Friday, May 10, 2013

Channeling the Wisdom

It's the final stretch ya'll.  I've completed the 'transition to practice' part of my semester and my final is on Monday morning.  I have struggled to review all the content that we have learned the past five months and re-absorb all the knowledge I previously had.  I feel like I have retained nothing although I know that is not entirely true.  At this point it's all just swimming around in my head in one big lump.  I'm officially done for the night.  And I know I am not alone.  My study group got together this afternoon however, we made very little progress.
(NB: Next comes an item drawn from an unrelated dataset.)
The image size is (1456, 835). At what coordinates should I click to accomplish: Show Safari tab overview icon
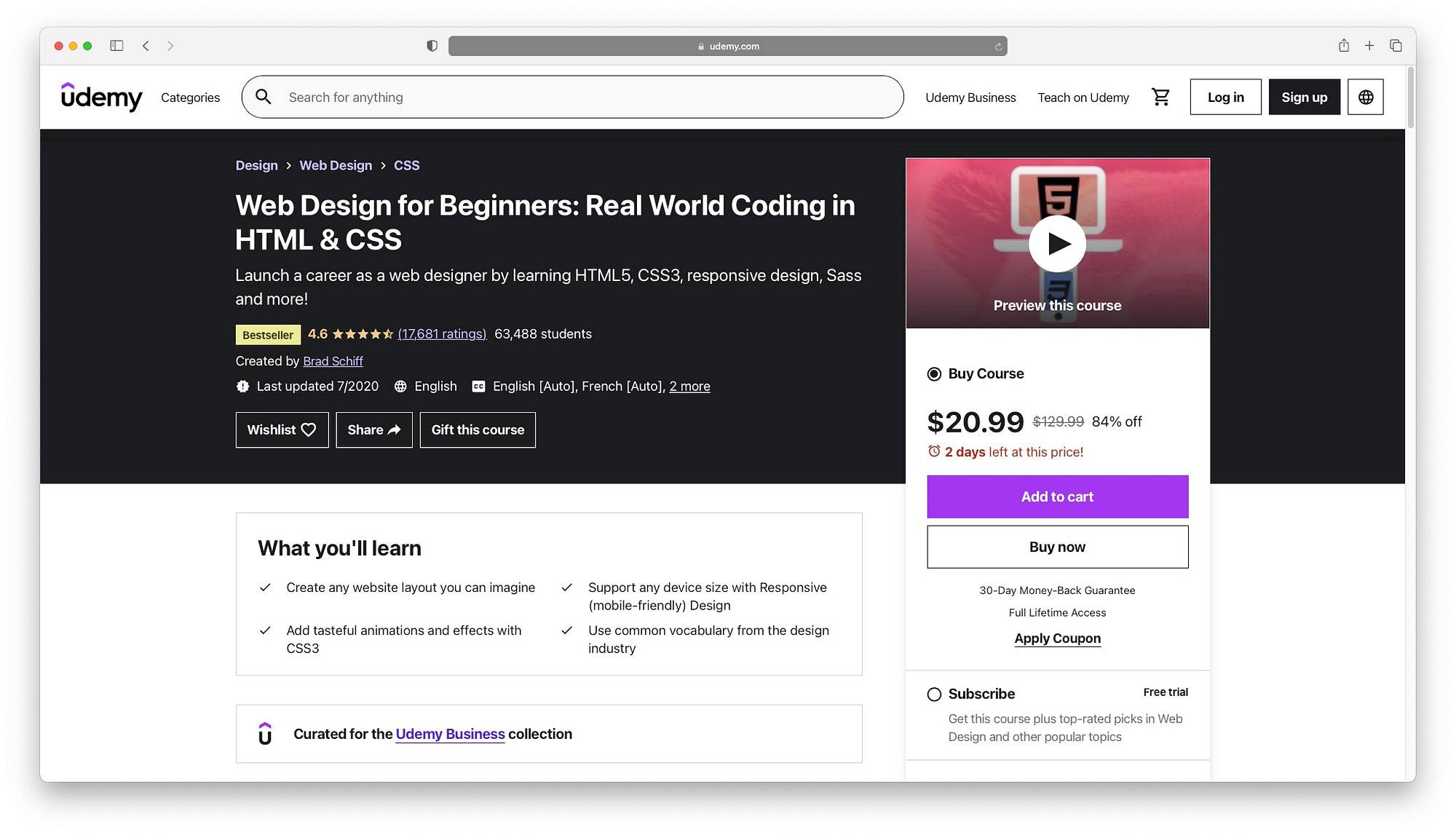point(1395,46)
Guess we just needed to catch up and vent for a while.  There will be a re-attempt to congregate tomorrow.  I just hope that we are all more productive and that my neurons decide to communicate with each other so that I can pass this damn thing.  Luckily, I am not in a position to where I have to make a particular score in order to pass the class.  I just want to do well enough to keep my average.  I want to remain consistent in that aspect.  I'm keeping my fingers crossed on that one.  
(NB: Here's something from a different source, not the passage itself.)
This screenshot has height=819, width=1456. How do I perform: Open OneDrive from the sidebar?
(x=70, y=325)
It's been a long and aggravating process and I will be so glad when it's finally over.  There is still a lot to cover before it's all official.  The bigger goal is passing the state boards.  I'm hoping I can stay focused enough after graduation to put much time and more effort in using my review book.  I have yet to update my resume.  I haven't even done one in over seven years now so I have no idea how to get another one started.  I have put the bug in my supervisor's ear about a position however there is not any openings right now.  Most other floors are particular about hiring new grads and you pretty much start on a night shift which is something I want to avoid.  I've been there and done that.  It's gets rather depressing after a while.  It's just not my cup of tea.  But I can do it if I really have no other choice.  I just keep sending up my prayers and throwing my requests out to the universe in hopes of being directed to where I am really supposed to be.  And that's about all I can do.  Other than sending out tons of resumes everywhere.  If I got a really sweet offer I would consider moving but I would most definitely need some time to pack and get organized.  These last two years have really taken a toll on my structure and routine.  I will be so glad when I can get back to a normal lifestyle.  But there is a part of me that thinks that will not happen in the way that I wish.  I think life has a totally different plan for me.  I just hope I can keep up with the pace. Guess I should send some more requests out to the universe, eh?  elizinashe




1 comment:

Bernie said...

You are an inspiration.

And you know the universe will answer you ... it always does.